The establishment data from the BLS showed a 275,000 increase in payroll employment for February, outpacing the 230,000 average over the previous 12 months. The payroll data for January and December were revised down by a total of 167,000. The private sector added 223,000 new jobs, the largest gain since May of last year.

Temporary help services employment continues a steep decline after a sharp post-pandemic rise.

Average hours of work increased from 34.2 to 34.3. The increase, along with the 223,000 private employment increase led to a hefty increase in total hours of 5.6% at an annualized rate, also the largest increase since May of last year.
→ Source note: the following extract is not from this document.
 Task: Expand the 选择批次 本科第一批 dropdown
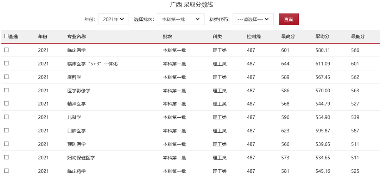[181, 19]
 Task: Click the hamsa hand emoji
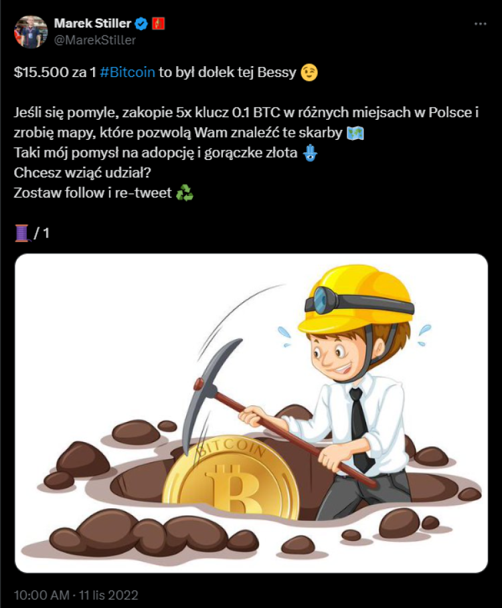[x=310, y=153]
The establishment report, once again, beat “expectations;” the WSJ survey of economists was 198,000. Other than the downward revisions, mentioned above, another bit of negative news was a smallish increase in wage growth, from $34.52 to $34.57.

The household survey shows that the labor force increased 150,000, a drop in employment of 184,000 and an increase in the number of unemployed persons of 334,000. The labor force participation rate held steady at 62.5, the employment to population ratio decreased from 60.2 to 60.1 and the unemployment rate increased from 3.66 to 3.86. Remember that the unemployment rate is the number of unemployed relative to the labor force (the number employed plus the number unemployed). Consequently, the unemployment rate can go up if the number of unemployed rises holding fixed the labor force, or if the labor force shrinks holding the number unemployed unchanged. An increase in the unemployment rate is not necessarily a bad thing: it may reflect a strong labor market drawing “marginally attached” individuals from outside the labor force. Indeed, there was a 96,000 decline in those workers.

Earlier in the week, the BLS announced JOLTS (Job Openings and Labor Turnover Survey) data for January. There isn’t much to report here as the job openings changed little at 8.9 million, the number of hires and total separations were little changed at 5.7 million and 5.3 million, respectively.

As has been the case for the last couple of years, the number of job openings remains higher than the number of unemployed persons.

Also earlier in the week the BLS announced that productivity increased 3.2% in the 4th quarter with output rising 3.5% and hours of work rising 0.3%.

The bottom line is that the labor market continues its surprisingly (to some) strong performance, once again proving stronger than many had expected. This strength makes it difficult to justify any interest rate cuts soon, particularly given the recent inflation spike.